Nichtbefolgung entspreche einer Kündigung durch den Mitarbeiter, betont Musk. Einen monatlichen Ruhetag hat er bereits zuvor gestrichen. Und auch nach dem Rausschmiss der halben Twitter-Belegschaft, dem Versuch am Freitag Entlassene schon wieder zurückzuholen, sowie der dringenden Aufgabe, verlorene Werbekunden zurückzuholen, glaubt der neue Chef, dass er noch immer zu viele Mitarbeiter hat.

Die einseitige Vertragsänderung durch Bürozwang sei allerdings illegal, sagt ein Anwalt aus Twitters eigener Rechtsabteilung. "Ich persönlich glaube nicht, dass Twitter-Mitarbeiter eine Verpflichtung haben, ins Büro zurückzukommen. Ganz sicher nicht ohne Vorwarnung (falls überhaupt)", schrieb der Jurist in Twitters internem Chat laut The Verge.

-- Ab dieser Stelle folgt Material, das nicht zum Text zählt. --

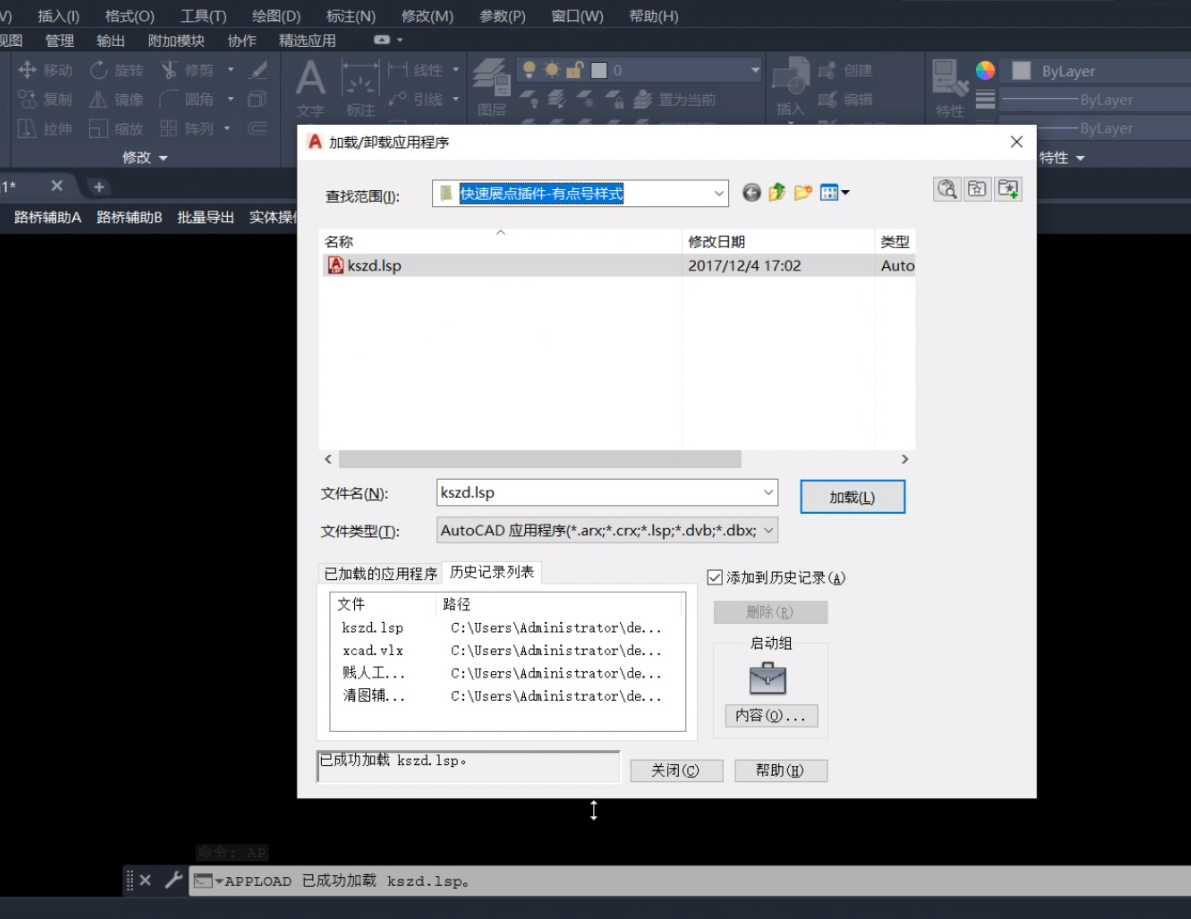The height and width of the screenshot is (919, 1191).
Task: Expand the 查找范围 folder dropdown
Action: [x=719, y=194]
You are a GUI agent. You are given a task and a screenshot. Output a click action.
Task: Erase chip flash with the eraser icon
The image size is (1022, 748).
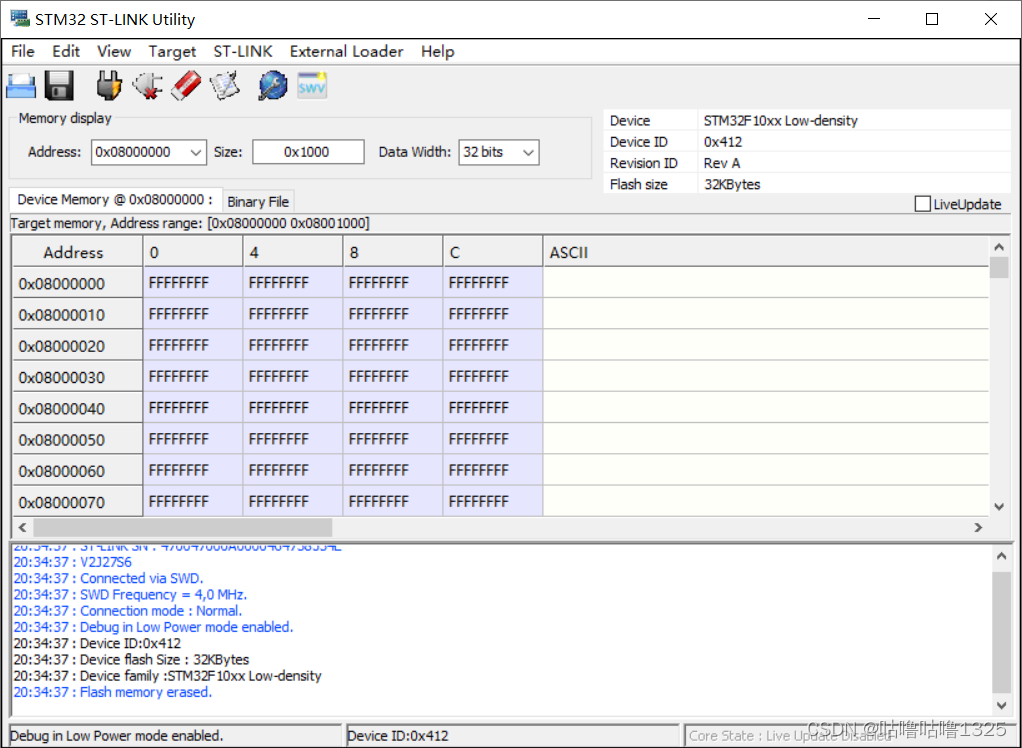click(x=185, y=86)
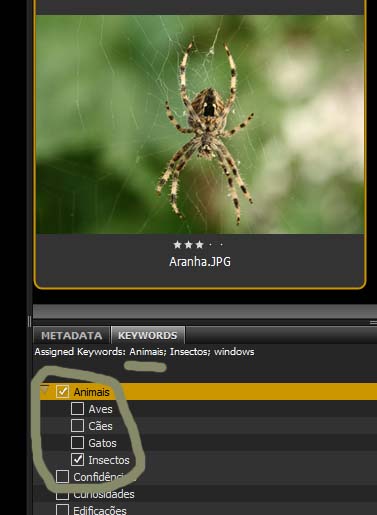Set rating to the second star
Viewport: 377px width, 515px height.
pyautogui.click(x=188, y=245)
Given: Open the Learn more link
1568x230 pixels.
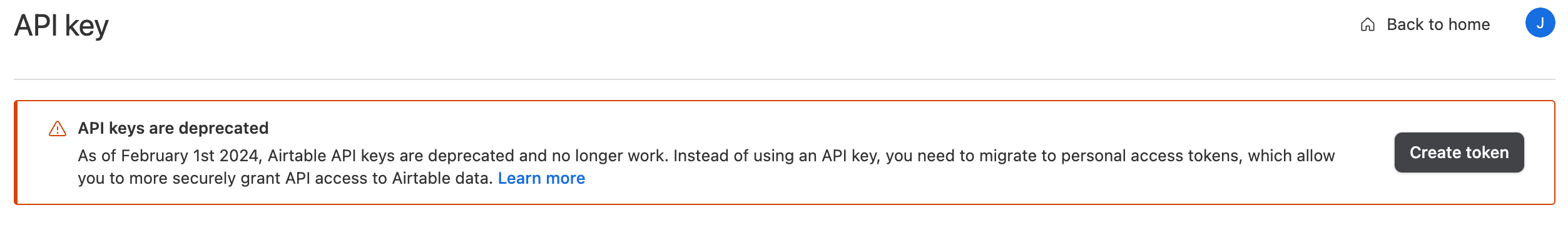Looking at the screenshot, I should 541,178.
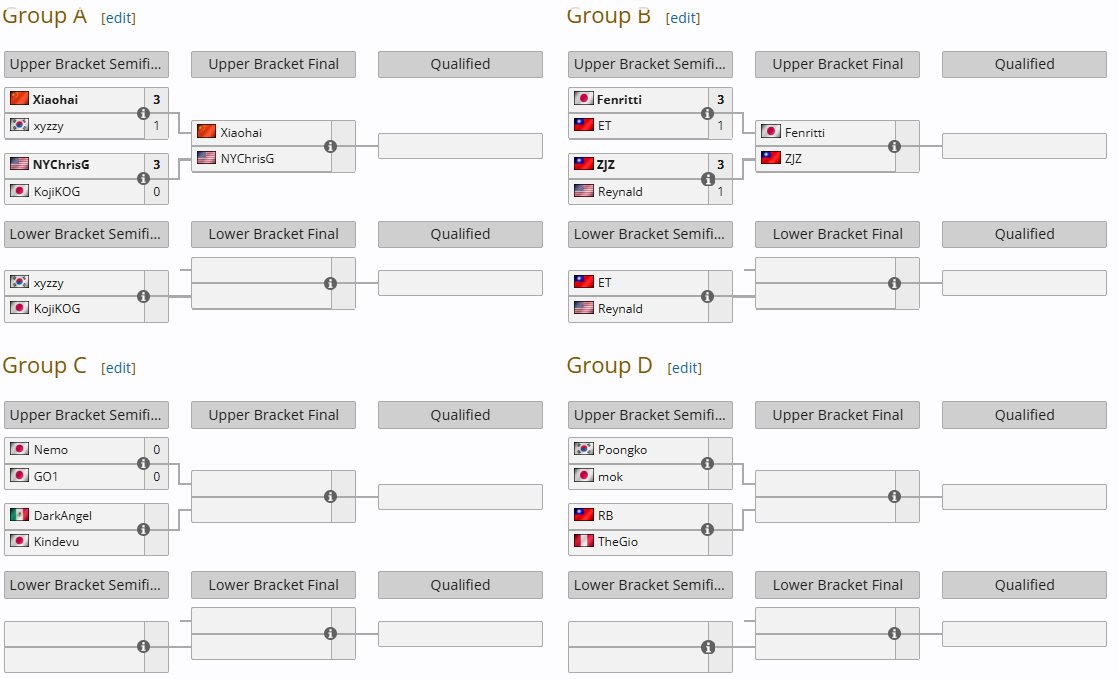Open info for Xiaohai vs NYChrisG final

pos(330,146)
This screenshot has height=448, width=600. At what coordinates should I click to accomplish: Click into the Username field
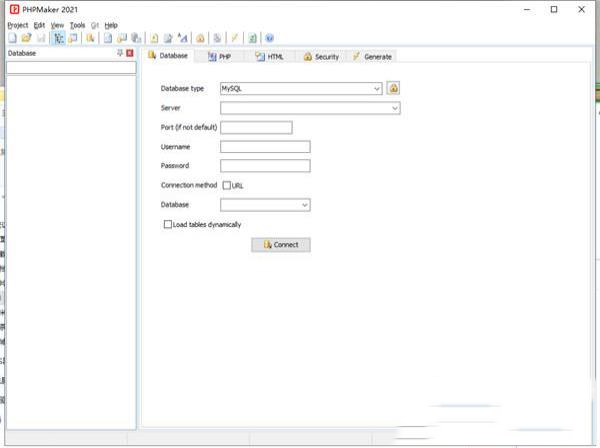click(x=265, y=147)
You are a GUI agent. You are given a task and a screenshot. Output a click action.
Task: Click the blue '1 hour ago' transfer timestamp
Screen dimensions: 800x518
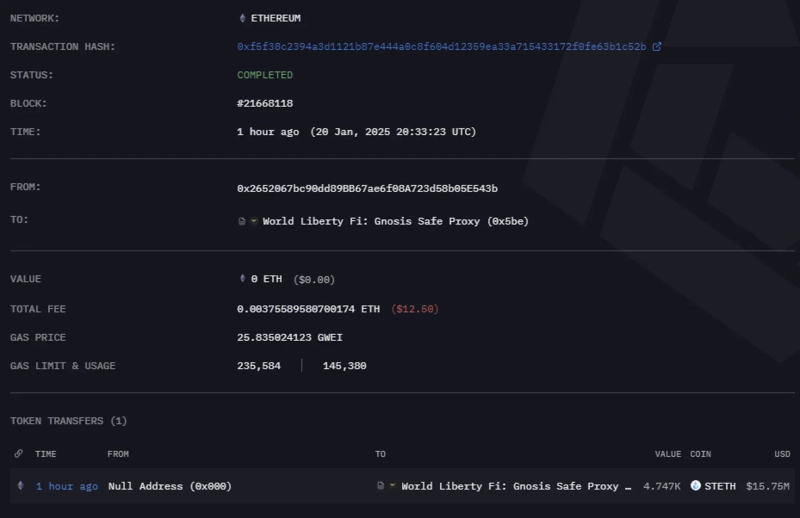pyautogui.click(x=67, y=486)
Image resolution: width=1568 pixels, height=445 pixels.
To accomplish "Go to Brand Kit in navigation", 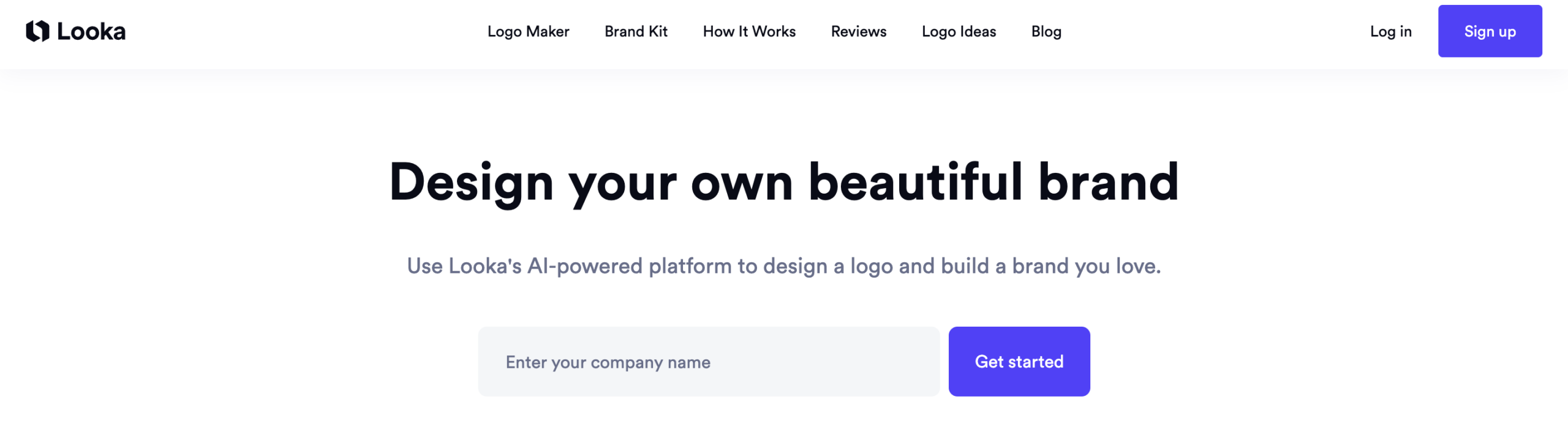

Seinen eigenen Rausschmiss hat der Anwalt damit sichergestellt, also kann er gleich weiter ausholen: Musk sei nur darauf aus, alle User zu Geld zu machen, führt der von The Verge nicht namentlich genannte Jurist weiter aus: "Ich glaube nicht, dass er sich um die Menschenrechtsaktivisten, die Dissidenten, unsere Nutzer in nicht monetarisierbaren Regionen und alle anderen unserer Nutzer (schert)".

Das extreme Tempo, das Musk verlange, führe dazu, dass die Auswirkungen der Änderungen nicht im Voraus überprüft werden können. Solche Überprüfungen, insbesondere hinsichtlich Datenschutz und Datensicherheit, sind nicht nur üblich, sondern sogar verpflichtend: Twitter hatte erhebliche Mängel bei der Datensicherheit und musste sich schon 2011 mit der US-Behörde FTC dazu verpflichten, Auswirkungen von Dienständerungen vorab zu prüfen und den Datenschutz zu achten.

Daran hat sich die Firma nicht gehalten. Sie hat Telefonnummern, die Nutzer für Zwei-Faktor-Authentifizierung hinterlegt haben, für die Zuordnung von Reklame missbraucht. Dafür wurde Twitter diesen Mai zu 150 Millionen Dollar Strafe verdonnert. Gleichzeitig musste es eine zweite, schärfere Verpflichtung akzeptieren.

Jetzt verlangt Musk, dass seine einzelnen Softwareentwickler selbst bescheinigen, dass die ihnen aufgetragenen Änderungen allen Vorschriften entsprechen – auch wenn sie damit keinerlei einschlägige Erfahrung haben. Das führe zu "enormem persönlichen, professionellen und juristischen Risiko für Softwareentwickler", warnt der Twitter-Jurist. Zudem sei dieses Prozedere "extrem gefährlich für unsere User".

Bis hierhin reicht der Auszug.